_Dataset excerpts_:
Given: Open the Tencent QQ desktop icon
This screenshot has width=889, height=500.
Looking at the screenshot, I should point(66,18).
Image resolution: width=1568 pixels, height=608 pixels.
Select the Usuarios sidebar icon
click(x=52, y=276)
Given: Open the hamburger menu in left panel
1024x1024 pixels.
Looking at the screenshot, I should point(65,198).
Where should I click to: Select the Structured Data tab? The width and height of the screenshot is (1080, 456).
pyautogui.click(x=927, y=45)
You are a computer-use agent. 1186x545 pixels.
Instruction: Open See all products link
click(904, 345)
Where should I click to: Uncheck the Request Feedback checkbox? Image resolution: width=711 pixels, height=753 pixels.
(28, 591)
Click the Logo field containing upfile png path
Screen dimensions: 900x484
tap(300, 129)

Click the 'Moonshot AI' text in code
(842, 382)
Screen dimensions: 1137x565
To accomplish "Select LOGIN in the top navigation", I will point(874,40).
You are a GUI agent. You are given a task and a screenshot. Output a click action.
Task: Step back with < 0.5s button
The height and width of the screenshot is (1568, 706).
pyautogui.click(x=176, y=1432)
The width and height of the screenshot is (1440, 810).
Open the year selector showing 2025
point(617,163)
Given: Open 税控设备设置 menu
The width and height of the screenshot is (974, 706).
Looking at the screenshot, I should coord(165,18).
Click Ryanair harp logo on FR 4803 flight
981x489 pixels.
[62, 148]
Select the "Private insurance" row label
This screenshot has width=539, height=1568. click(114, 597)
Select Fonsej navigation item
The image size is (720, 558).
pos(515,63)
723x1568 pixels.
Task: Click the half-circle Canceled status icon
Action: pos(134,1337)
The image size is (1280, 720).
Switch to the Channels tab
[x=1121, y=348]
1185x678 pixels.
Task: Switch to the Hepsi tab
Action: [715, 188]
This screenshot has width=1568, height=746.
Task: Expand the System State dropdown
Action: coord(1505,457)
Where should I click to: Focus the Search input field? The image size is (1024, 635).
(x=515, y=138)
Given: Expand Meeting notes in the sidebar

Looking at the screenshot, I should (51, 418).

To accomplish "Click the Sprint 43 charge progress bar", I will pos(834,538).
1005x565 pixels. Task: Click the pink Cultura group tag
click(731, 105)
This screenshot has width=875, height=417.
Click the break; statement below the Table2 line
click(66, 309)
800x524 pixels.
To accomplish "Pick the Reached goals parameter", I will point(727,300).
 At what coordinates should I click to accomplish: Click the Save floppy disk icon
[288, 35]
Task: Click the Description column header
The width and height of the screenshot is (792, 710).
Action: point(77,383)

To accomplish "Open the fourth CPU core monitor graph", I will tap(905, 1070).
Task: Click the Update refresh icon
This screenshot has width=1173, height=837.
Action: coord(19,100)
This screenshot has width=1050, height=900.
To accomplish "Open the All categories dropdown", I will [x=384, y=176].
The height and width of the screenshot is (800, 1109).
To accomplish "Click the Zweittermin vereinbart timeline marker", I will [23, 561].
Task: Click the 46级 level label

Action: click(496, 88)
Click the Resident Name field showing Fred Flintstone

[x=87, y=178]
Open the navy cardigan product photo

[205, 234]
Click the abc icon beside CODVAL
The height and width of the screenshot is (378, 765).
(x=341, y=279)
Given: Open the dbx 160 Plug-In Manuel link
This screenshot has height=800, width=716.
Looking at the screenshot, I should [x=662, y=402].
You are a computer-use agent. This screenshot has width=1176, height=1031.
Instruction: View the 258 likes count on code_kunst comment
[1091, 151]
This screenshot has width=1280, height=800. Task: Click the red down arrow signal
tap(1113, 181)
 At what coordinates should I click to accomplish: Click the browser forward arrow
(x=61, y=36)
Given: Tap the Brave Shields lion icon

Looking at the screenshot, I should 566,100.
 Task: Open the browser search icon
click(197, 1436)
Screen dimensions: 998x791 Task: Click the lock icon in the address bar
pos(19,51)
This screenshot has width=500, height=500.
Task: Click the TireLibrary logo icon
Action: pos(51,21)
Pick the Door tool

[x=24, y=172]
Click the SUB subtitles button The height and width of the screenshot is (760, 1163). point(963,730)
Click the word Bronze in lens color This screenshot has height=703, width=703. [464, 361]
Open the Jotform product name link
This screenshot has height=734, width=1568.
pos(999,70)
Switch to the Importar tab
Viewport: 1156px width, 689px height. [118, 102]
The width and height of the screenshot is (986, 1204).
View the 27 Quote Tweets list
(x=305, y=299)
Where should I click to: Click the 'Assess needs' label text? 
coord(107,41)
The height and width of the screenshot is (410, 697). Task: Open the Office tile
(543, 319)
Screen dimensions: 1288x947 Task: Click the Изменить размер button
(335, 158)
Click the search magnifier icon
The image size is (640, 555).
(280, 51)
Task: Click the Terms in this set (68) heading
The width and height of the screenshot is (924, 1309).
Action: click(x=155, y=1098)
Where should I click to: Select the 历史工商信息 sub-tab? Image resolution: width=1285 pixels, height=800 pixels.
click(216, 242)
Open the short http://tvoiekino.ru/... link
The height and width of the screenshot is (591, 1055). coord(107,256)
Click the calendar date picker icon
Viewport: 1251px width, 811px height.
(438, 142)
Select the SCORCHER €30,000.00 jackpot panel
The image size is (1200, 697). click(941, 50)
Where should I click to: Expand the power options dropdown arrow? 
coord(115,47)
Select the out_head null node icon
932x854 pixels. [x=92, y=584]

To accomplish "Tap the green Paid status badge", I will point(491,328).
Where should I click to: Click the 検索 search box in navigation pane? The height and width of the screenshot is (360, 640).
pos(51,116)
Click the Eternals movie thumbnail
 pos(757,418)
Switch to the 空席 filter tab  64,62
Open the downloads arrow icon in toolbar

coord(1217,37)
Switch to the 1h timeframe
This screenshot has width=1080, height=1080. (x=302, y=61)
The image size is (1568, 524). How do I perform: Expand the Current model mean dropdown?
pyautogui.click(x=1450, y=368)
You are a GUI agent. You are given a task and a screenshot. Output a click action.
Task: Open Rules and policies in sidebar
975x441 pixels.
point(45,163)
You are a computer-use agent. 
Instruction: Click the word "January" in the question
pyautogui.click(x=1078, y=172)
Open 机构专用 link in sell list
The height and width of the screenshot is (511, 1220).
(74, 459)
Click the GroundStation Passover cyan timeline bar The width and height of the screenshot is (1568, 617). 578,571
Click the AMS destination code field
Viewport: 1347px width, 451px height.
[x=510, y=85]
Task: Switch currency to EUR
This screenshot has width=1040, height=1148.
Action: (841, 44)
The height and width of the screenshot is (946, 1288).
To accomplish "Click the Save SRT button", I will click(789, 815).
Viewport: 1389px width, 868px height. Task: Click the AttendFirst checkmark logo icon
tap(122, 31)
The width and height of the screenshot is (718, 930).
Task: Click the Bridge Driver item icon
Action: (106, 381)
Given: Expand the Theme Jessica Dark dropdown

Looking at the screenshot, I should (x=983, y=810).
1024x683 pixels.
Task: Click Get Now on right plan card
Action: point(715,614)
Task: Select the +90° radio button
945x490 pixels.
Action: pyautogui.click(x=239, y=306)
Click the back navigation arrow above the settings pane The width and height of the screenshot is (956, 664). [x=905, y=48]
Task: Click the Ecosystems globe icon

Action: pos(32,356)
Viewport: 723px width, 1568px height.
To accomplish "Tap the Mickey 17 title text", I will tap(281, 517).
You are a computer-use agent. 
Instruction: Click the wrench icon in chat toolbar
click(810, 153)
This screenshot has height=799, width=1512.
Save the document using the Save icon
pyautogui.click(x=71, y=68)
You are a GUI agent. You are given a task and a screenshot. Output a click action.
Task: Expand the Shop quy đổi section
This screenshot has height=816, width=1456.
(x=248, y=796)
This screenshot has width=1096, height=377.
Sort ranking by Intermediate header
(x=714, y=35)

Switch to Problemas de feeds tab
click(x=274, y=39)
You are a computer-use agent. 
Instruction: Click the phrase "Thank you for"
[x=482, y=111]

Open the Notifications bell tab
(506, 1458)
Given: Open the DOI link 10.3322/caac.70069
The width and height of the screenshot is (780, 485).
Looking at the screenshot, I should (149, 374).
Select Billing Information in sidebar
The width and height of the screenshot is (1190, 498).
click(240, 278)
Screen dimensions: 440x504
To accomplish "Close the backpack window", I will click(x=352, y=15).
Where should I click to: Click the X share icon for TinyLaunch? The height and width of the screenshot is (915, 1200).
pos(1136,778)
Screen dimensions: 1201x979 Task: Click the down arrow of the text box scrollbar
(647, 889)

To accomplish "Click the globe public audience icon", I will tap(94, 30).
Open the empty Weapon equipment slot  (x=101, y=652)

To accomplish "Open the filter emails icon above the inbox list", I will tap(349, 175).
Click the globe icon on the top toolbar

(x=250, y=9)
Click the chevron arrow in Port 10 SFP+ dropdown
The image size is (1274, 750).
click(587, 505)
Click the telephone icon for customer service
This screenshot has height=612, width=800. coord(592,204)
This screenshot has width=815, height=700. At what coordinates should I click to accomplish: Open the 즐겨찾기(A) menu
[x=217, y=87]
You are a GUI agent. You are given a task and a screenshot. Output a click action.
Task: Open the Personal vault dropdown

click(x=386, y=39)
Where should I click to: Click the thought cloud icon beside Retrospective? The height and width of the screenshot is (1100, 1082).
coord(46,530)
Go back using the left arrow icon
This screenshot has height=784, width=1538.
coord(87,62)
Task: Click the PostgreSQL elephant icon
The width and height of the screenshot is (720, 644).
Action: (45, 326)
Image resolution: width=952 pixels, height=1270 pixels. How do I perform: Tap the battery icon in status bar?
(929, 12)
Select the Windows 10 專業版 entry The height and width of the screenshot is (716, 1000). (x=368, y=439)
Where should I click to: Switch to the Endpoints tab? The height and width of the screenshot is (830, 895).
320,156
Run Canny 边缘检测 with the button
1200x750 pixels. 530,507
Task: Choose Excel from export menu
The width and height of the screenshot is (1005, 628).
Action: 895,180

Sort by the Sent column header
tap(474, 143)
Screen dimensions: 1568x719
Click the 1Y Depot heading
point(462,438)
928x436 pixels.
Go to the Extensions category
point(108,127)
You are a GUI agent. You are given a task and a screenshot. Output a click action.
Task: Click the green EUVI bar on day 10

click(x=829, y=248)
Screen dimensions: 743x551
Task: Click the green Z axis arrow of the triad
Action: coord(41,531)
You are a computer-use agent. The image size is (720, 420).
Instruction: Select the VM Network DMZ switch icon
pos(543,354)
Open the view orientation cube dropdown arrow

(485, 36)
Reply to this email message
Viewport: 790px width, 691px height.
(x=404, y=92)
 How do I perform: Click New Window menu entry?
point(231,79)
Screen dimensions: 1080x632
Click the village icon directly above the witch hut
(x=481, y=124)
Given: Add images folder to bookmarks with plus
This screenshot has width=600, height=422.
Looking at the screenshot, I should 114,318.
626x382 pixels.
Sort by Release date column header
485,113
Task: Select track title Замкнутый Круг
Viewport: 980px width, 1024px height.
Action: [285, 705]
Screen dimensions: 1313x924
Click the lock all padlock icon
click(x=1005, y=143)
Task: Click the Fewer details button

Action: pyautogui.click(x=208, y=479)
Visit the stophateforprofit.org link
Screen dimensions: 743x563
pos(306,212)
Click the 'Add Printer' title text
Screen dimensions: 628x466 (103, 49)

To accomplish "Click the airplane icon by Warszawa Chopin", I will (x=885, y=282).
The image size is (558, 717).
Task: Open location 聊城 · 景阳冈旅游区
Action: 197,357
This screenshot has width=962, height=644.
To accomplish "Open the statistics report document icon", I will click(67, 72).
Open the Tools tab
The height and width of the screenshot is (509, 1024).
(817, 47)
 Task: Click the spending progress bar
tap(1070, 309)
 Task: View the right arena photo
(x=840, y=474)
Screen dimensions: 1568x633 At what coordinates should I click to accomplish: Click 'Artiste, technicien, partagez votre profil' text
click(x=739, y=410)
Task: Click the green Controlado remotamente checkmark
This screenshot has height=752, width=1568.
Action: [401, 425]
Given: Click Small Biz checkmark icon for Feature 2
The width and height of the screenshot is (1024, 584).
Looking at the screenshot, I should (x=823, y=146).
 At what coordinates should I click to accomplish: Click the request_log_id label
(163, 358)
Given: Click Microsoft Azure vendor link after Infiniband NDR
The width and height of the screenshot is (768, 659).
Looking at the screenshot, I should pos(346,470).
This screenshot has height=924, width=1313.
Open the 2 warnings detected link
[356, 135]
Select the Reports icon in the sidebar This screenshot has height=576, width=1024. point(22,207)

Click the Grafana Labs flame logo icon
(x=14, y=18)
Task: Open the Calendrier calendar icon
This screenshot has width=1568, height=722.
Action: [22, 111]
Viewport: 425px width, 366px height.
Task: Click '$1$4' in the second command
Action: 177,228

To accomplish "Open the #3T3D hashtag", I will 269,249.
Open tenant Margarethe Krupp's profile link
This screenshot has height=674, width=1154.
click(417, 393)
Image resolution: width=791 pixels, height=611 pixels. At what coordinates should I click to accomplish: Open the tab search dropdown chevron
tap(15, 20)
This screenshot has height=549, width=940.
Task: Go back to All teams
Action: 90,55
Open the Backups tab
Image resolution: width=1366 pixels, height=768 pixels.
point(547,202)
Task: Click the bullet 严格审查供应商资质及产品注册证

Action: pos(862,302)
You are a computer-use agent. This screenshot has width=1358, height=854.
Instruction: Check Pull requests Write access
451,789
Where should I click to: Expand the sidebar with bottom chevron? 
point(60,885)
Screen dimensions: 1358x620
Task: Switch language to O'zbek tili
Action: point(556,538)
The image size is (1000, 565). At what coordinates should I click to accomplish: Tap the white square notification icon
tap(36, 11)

_Required work_:
All lines above between those holding "The image size is (1280, 720)." and "This screenshot has width=875, height=417.", inclusive, must be set down unchanged, and no other line may be included.

_Answer box_:
The image size is (1280, 720).
Switch to the Channels tab
[x=1121, y=348]
1185x678 pixels.
Task: Switch to the Hepsi tab
Action: [715, 188]
This screenshot has width=1568, height=746.
Task: Expand the System State dropdown
Action: coord(1505,457)
Where should I click to: Focus the Search input field? The image size is (1024, 635).
(x=515, y=138)
Given: Expand Meeting notes in the sidebar

Looking at the screenshot, I should (51, 418).

To accomplish "Click the Sprint 43 charge progress bar", I will pos(834,538).
1005x565 pixels. Task: Click the pink Cultura group tag
click(731, 105)
This screenshot has width=875, height=417.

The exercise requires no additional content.